- BRIEF
Copy nothing but the line with "This screenshot has" and the lines that follow it to the end of the entries below, and keep the pictures out.
== DATASET RECORDS ==
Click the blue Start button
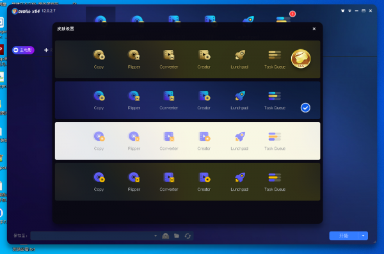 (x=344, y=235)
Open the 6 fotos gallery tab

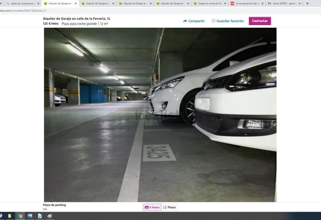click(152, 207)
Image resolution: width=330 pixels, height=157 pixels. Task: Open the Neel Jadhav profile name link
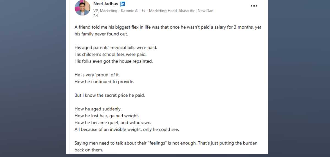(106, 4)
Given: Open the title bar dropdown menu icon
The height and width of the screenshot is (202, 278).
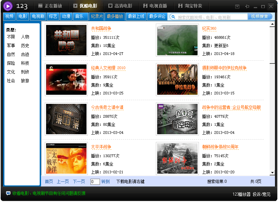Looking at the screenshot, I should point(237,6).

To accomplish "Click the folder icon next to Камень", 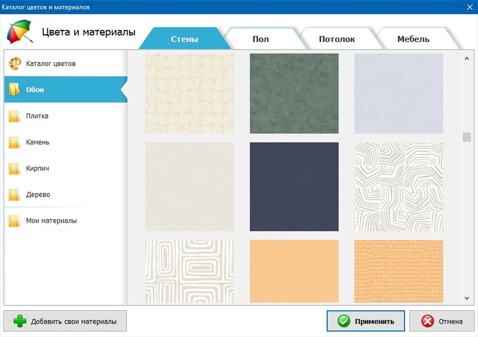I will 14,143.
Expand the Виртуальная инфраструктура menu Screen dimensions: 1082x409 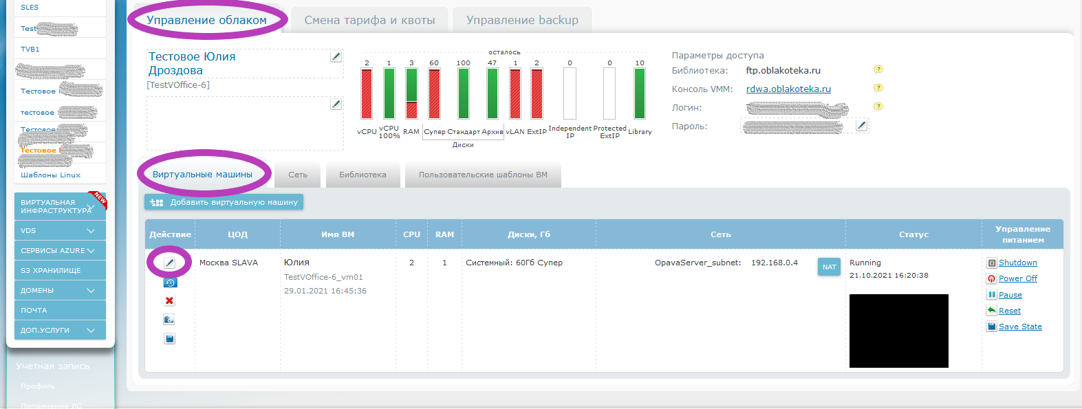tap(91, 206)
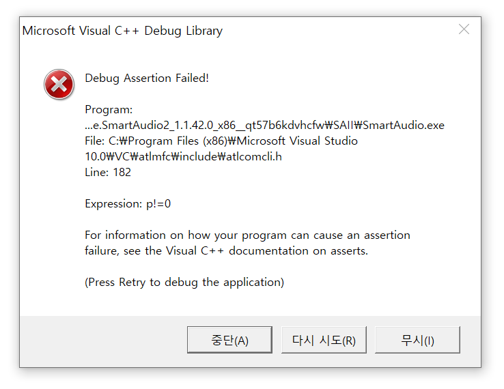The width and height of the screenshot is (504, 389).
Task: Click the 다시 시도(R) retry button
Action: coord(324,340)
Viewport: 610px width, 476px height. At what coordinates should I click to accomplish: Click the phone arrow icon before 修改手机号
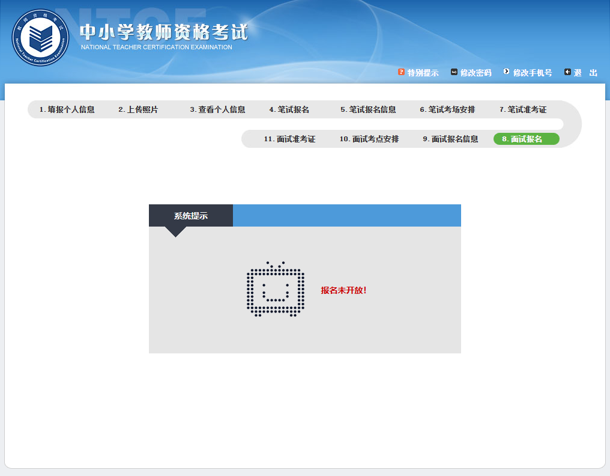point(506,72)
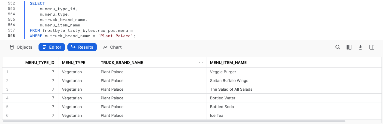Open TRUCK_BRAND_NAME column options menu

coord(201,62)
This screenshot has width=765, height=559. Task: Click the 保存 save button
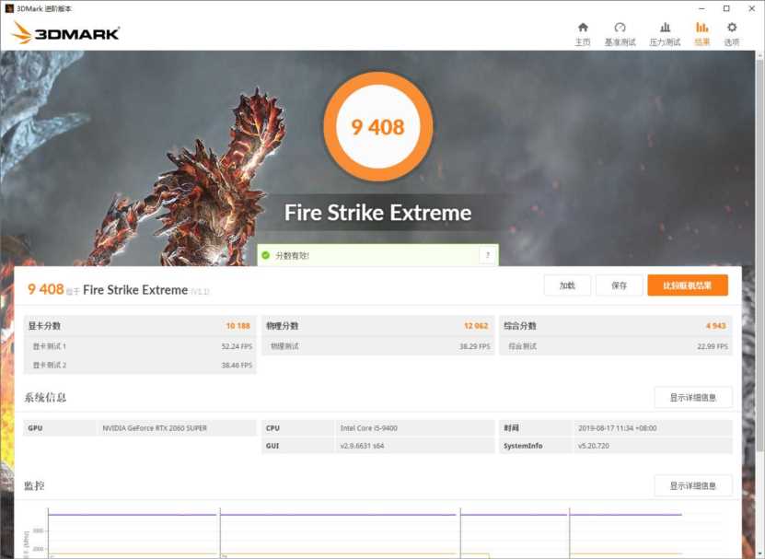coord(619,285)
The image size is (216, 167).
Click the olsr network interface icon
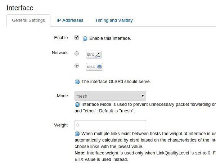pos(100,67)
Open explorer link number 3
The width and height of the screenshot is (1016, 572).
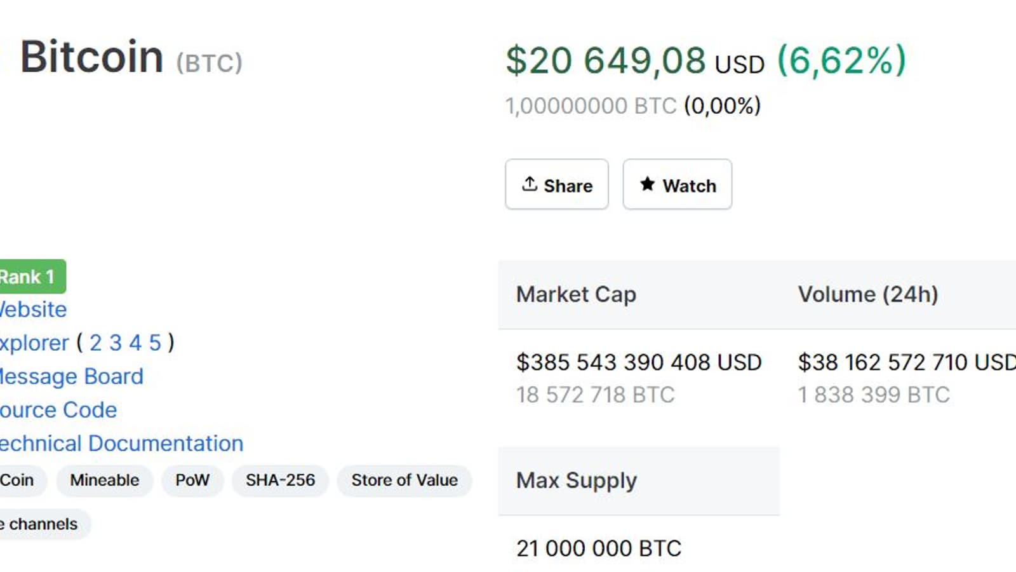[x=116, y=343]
===
- SOLUTION TO THIS EXERCISE
This screenshot has width=765, height=559. Task: Click the 保存 save button
coord(619,285)
The image size is (216, 167).
Click the olsr network interface icon
pos(100,67)
Open explorer link number 3
The width and height of the screenshot is (1016, 572).
[x=116, y=343]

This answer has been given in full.